Most 2-isohedral tilings have a fundamental unit consisting of two tiles, one from each isohedrality class. In the applet the tiling will then have an equal amount of the two colours. Some examples are shown here:
My search program has exhaustively generated all of the tilings for which the fundamental unit consists of two identical convex polygons, and assuming no mistakes or oversights, the applet contains a complete set of these types of tiling. No new types of tilable pentagon were found. Most of the tilings used type 1 pentagons, seven of type 2, one of type 4, and there is one alternative way to tile the type 6 pentagon tile.
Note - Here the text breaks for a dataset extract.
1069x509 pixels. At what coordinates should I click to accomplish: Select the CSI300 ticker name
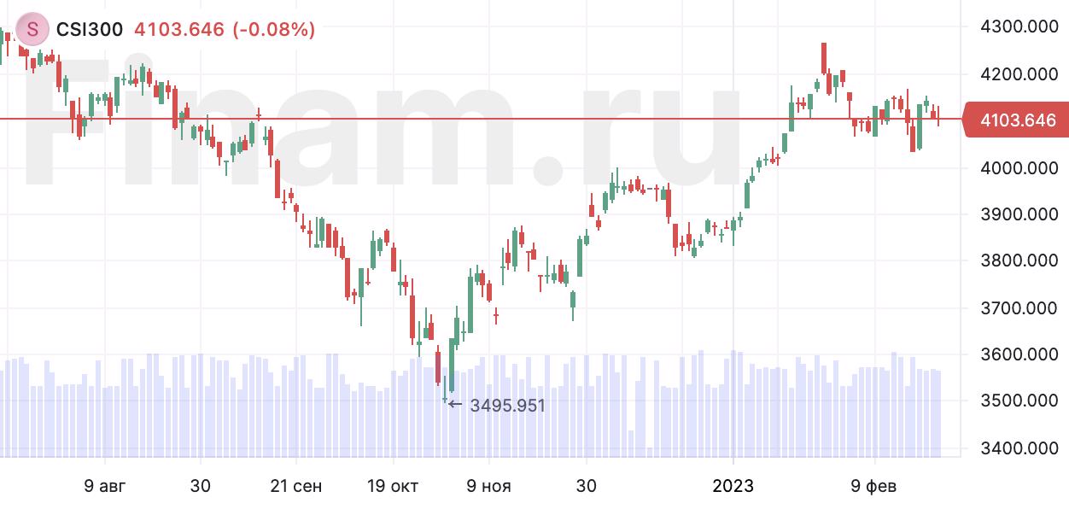(x=89, y=30)
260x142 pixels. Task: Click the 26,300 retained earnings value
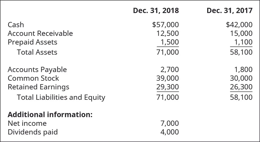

I have also tried generating tilings with non-convex polygons. There were no new tilings with non-convex quadrangles, as they were all variations of tilings with convex tiles already found. There were many tilings with non-convex pentagons, all of which have now been included in the applet.
My program has generated all edge-to-edge tilings non-convex hexagons, and I have implemented many but not yet all of them in the applet.
There are also 2-isohedral tilings where the two types of tile occur in a 2:1 ratio. In these cases the fundamental unit consists of 3 tiles, and has an extra symmetry that maps two of the tiles to each other. These will be found by my program when it searches for 3-isohedral tilings, possibly as a special case of a more general 3-isohedral tiling.
I have not yet searched for all 3-isohedral tilings, as that will take a lot of time. I have therefore limited myself to the edge-to-edge 3-isohedral tilings for triangles, quadrangles and pentagons, all of which have been implemented in the applet. Nevertheless, some tilings that are not edge-to-edge have been implemented too.
Searching for k-isohedral tilings with k>3 is probably infeasible with my current search program. I did start it searching for edge-to-edge 4-isohedral tilings, and it found the following neat one using a type 8 pentagon tile.
Here are the two articles I wrote as exchange gifts for the Gathering for Gardner conference.
My G4G10 exchange gift paper (2661 KB): Similar to the contents of this page.
My G4G11 exchange gift paper (1034 KB): Some geometry problems arising from tilings.
Here are some interesting links about these kinds of tilings:
Version 1.0: First published online, March 2012, in time for Gathering for Gardner 10.
Version 1.1: 2012/07/22. Added filtering based on symmetry groups.
Version 1.2: 2012/11/04. Added all 2-isohedral non-convex pentagon tilings, and many non-convex hexagon tilings.
Version 1.3: 2013/07/01. Added many 3-isohedral tilings with triangles, and with pentagons.
Version 1.4: 2015/07/30. Added the 15th convex pentagon type (Mann, McLoud, Von Derau)
Version 1.42: 2015/09/29. Added info panel with current angles and side lengths.
Version 1.43: 2015/10/11. Fixed some tilings that showed incorrect angles in the info panel.
Version 1.44: 2015/12/13. Centred unit parallellogram, added missing equation to NC5-14 info.
Version 1.45: 2016/01/13. Fixed N5-8b info, and rearranged pentagon tiling menu to sort by tiling type.
Version 1.46: 2016/09/04. Added two 4-isohedral convex pentagon tilings by Dave Smith.
Version 1.47: 2016/09/05. Added two 6-isohedral convex pentagon tilings by Dave Smith.